GraphQL is a syntax that describes how to make a precise data request. Implementing GraphQL is worth it for an application’s data model with a lot of complex entities referencing each other.
How to retrieve only the needed data from the GraphQL endpoint, Source: Mohit Tikoo
These days the GraphQL ecosystem is expanding with libraries and powerful tools like Apollo, GraphiQL, and GraphQL Explorer.
How GraphQL works
GraphQL starts with building a schema, which is a description of all the queries you can possibly make in a GraphQL API and all the types that they return. Schema-building is hard as it requires strong typing in the Schema Definition Language (SDL).
Having the schema before querying, a client can validate their query against making sure the server will be able to respond to it. On reaching the backend application, a GraphQL operation is interpreted against the entire schema, and resolved with data for the frontend application. Sending one massive query to the server, the API returns a JSON response with exactly the shape of the data we asked for.
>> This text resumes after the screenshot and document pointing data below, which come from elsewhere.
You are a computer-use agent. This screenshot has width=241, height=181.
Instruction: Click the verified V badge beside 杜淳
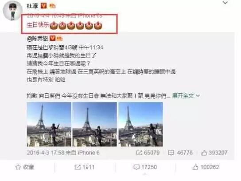43,6
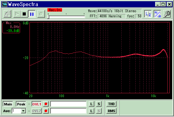Image resolution: width=174 pixels, height=117 pixels.
Task: Toggle the OVL2 red record dot
Action: coord(46,111)
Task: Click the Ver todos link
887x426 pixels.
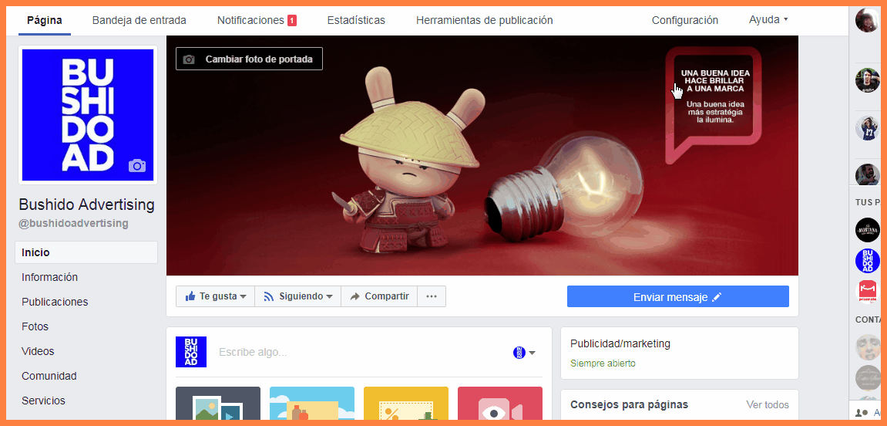Action: pos(767,404)
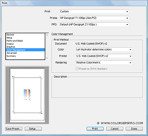The height and width of the screenshot is (136, 148).
Task: Click the Setup... button
Action: point(33,129)
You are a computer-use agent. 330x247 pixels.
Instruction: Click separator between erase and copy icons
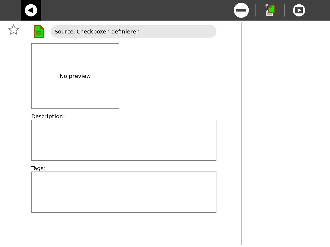tap(256, 10)
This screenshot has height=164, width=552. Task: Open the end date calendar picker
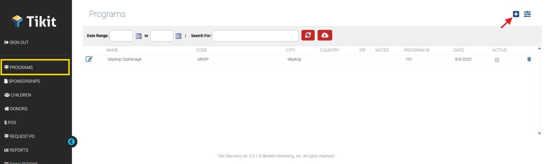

Query execution in GraphQL, Source: Jonas Helfer
In addition to the RESTful CRUD operations, GraphQL has subscriptions allowing for real-time notifications from the server.
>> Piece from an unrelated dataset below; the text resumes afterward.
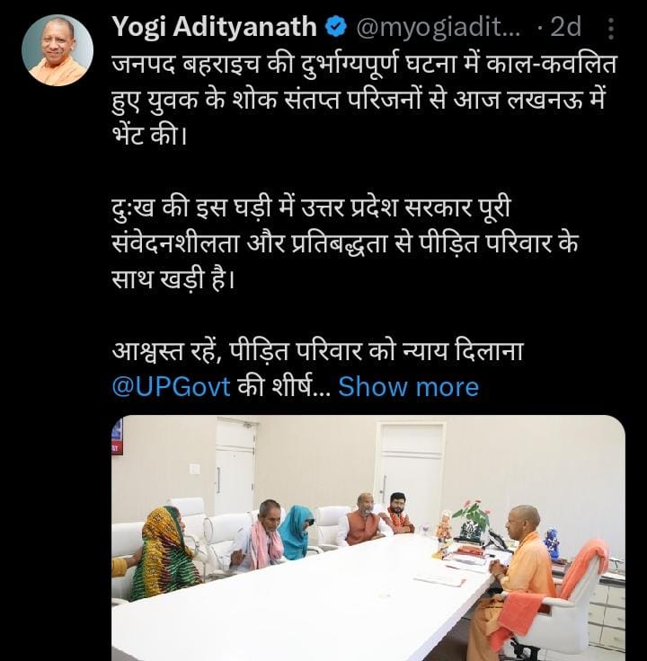
Task: Open the attached meeting photo
Action: coord(368,538)
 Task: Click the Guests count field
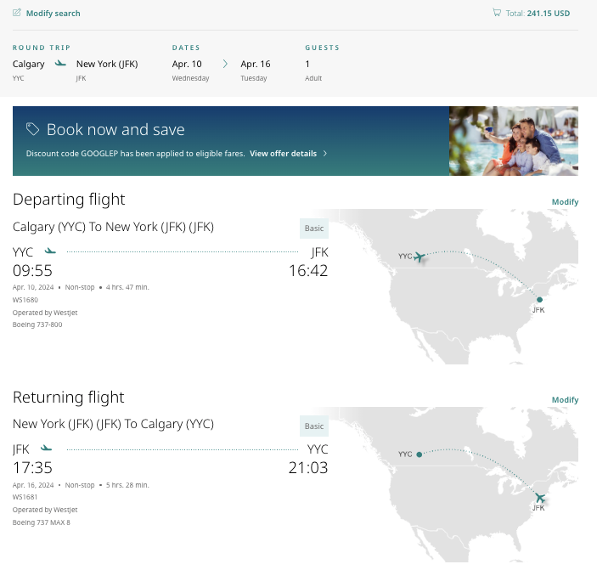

Typed schema. GraphQL publishes in advance what it can do, which improves its discoverability. By pointing a client at the GraphQL API, we can find out what queries are available.
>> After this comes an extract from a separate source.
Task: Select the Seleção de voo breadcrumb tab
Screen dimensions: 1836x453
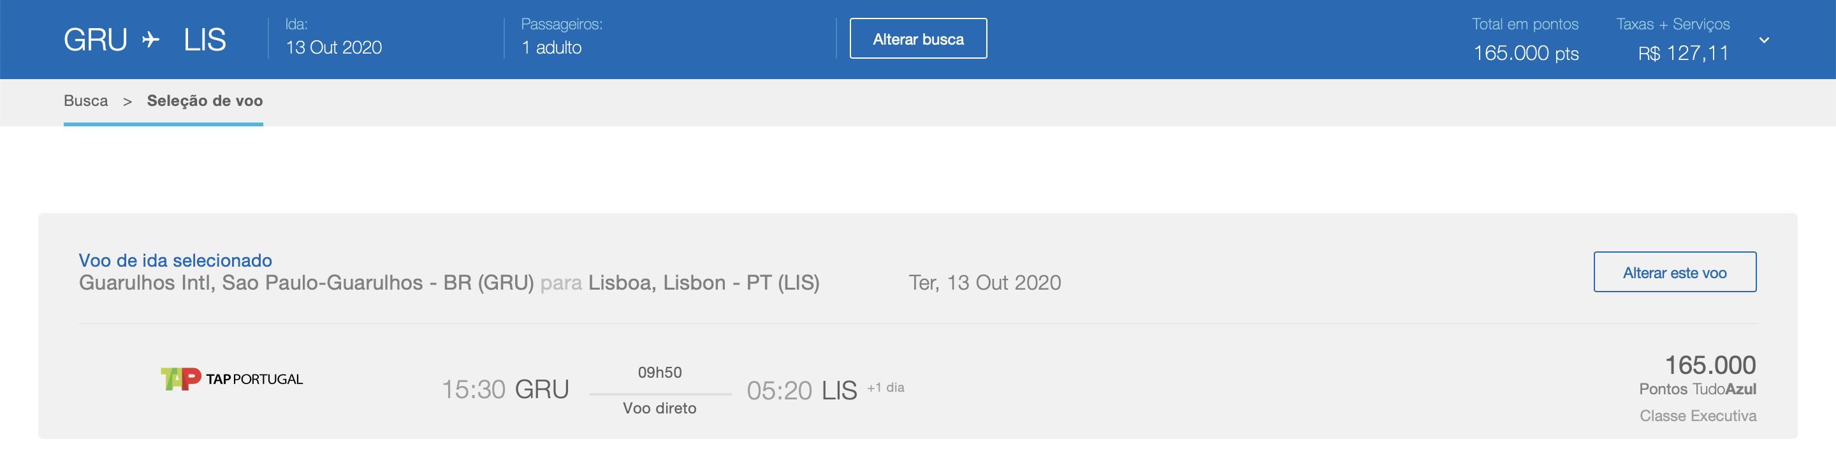Action: [205, 101]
Fits graph-like data very well. Data that goes far into linked relations but not good for flat data.
No versioning. The best practice with versioning is not to version the API at all.
While REST offers multiple API versions, GraphQL uses a single, evolving version that gives continuous access to new features and contributes to cleaner, more maintainable server code.
Detailed error messages. In a similar fashion to SOAP, GraphQL provides details to errors that occurred. Its error message includes all the resolvers and refers to the exact query part at fault.
Flexible permissions. GraphQL allows for selectively exposing certain functions while preserving private information. Meanwhile, REST architecture doesn’t reveal data in portions. It’s either all or nothing.
Performance issues. GraphQL trades off complexity for its power. Having too many nested fields in one request can lead to system overload. So, REST remains a better option for complex queries.
Caching complexity. As GraphQL isn’t reusing HTTP caching semantics, it requires a custom caching effort.
A lot of pre-development education. Not having enough time to figure out GraphQL niche operations and SDL, many projects decide to follow the well-known path of REST.
GraphQL use cases
Mobile API. In this case, network performance and single message payload optimization is important. So, GraphQL offers a more efficient data loading for mobile devices.
Complex systems and microservices. GraphQL is able to hide the complexity of multiple systems integration behind its API. Aggregating data from multiple places, it merges them into one global schema. This is particularly relevant for legacy infrastructures or third-party APIs that have expanded over time.
Which API pattern fits your use case best?
Every API project has different requirements and needs. Usually, the architectural choice depends on
- the programming language in use,
- the environment in which you’re developing, and
- the resources you have to spare, both human and financial.
Knowing all the tradeoffs that go into each design style, API designers can pick the one that’s going to fit the project best.
With its tight coupling, RPC works for internal microservices but it’s not an option for a strong external API or an API service.
SOAP is troublesome but its rich security features remain irreplaceable for billing operations, booking systems, and payments.
REST has the highest abstraction and best modeling of the API. But it tends to be heavier on the wire and chattier – a downside if you’re working on mobile.
GraphQL is a big step forward in terms of data fetching but not everyone has enough time and effort to get the hang of it.
At the end of the day, it makes sense to try a few small use cases with a particular style, and see if it fits your use case and solves your problems. If it does, try expanding and see if it fits more use cases.